Eine kleine Lebensgeschichte aus Bács-Kiskun – ein alter Herr erzählt…

Bernd-Rüdiger Buttgereit aus Soltvadkert und bald Tanyabewohner in Matkópuszta

Ja, er hat zwei Wohnorte: einen „provisorischen“ im Soltvadkerter Stadtzentrum, und einen Bauernhof, den er selbst rekonstruiert und neu baut. Alles mit 77 Jahren! Wir haben ihn nach seiner Geschichte gefragt.

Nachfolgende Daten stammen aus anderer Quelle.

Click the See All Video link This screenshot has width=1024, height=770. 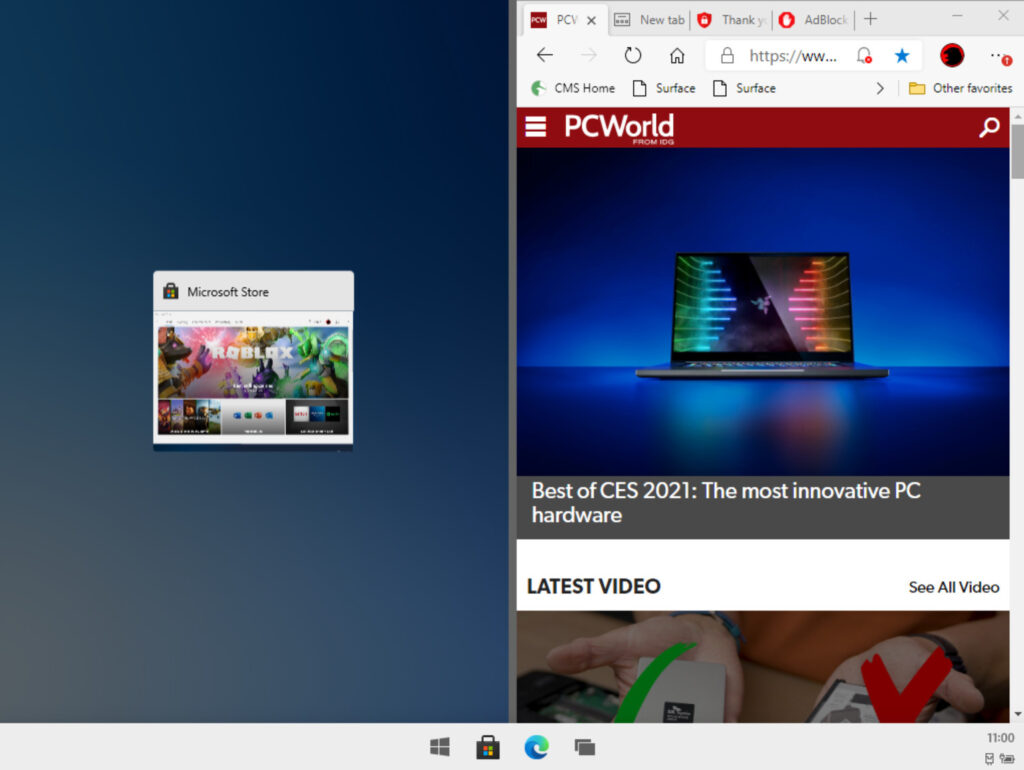click(x=953, y=587)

Ja, ich bin im November 1943 in Ostpreußen geboren, beginnt er mit seiner Lebensgeschichte. Die Front war damals noch außerhalb der ostpreußischen Grenze. Die Leute hatten aber Angst, natürlich. Wie meine Eltern erzählten, bei uns gab einen Gauleiter, namens Koch. Er hat der Bevölkerung strengstens verboten, das Land zu verlassen. „Das hätte die Soldaten demoralisiert“. Viele sind dann aber einfach abgehauen.

  • Und ihre Familie?

Wir waren keine Flüchtlinge, sondern Vertriebene. Als die Russen einmarschiert sind, sagten sie uns: ihr verschwindet sofort oder wir deportieren euch. Das wollte aber keiner. Mit dem Zug wurden wir dann nach Deutschland gebracht.

  • Was erfuhren Sie aus der Familie über diese schweren Jahre?

Meine Mutter hat nie darüber gesprochen, das war für sie immer ein Tabu Thema. Interessant, ich war 45 Jahre alt, als sie starb, aber in der ganzen Zeit war das so gut wie kein Thema. Auch nicht in meinen Jugendjahren!

Also, Ostpreußen haben wir im Zeitraum Dezember 1944 – Januar 1945 verlassen. Wir waren dauernd unterwegs. Von Notwohnung zu Notwohnung.

Dann Sprung in meinem Gedächtnis: 1949 — meine ersten Erlebnisse in Westdeutschland. Man hat uns verteilt und wir landeten in Niedersachsen. Meine Schwestern gingen dort zur Schule. Auch meine beiden Tanten lebten in dem Dorf mit dem Namen „Gehrendorf“. Niemand wollte uns haben, drei Kinder.

Dann gerieten wir nach Bonn. Da war mein Vater, der ein kleines Dachzimmer hatte. Unrasiert, langer Wehrmachtsmantel, ungeheiztes Zimmer. Ein fremder Mann!

Was erfuhren wir von seinen Wehrmachtsjahren? Er diente an der italienischen Front, dort geriet er in englische Gefangenschaft, aber war nicht lange da. Mein Vater war Chemiker, Bonn war Universitätsstadt. Er bekam Arbeit in einer anderen Stadt, im Labor einer neuen chemischen Fabrik. Er lebte bis 1993.

Aber über den Krieg erzählte er auch nicht viel…

Meine Mutter erhielt die Nachricht, dass er entlassen wurde, durch das Rote Kreuz. Es war ein Stall, in dem wir dann lebten. Die Hauptsache war, dass wir LEBTEN!

Nein, ich kann die ostpreußische Mundart nicht sprechen. Es blieben nur einige Worte in meiner Erinnerung. Mädchen hieß „Marjelchen“, Junge hieß „Lorbass“

Soviel über Nachkriegsjahre!

Mein Leben läuft seit mehr als 10 Jahren in Südungarn. In Soltvadkert habe ich einen sicheren Punkt gefunden. Aber die Tanya in Matkópuszta — das wird mein letzter Lebensmittelpunkt sein! Mit dem Ausbau der Tanya erfüllt sich ein Lebenstraum. Das Beste, ich habe meinen Freund Robert gefunden, die mir mit Rat und tatkräftiger Unterstützung zur Seite steht! Danke Freunde, so macht auch das Altwerden Spaß!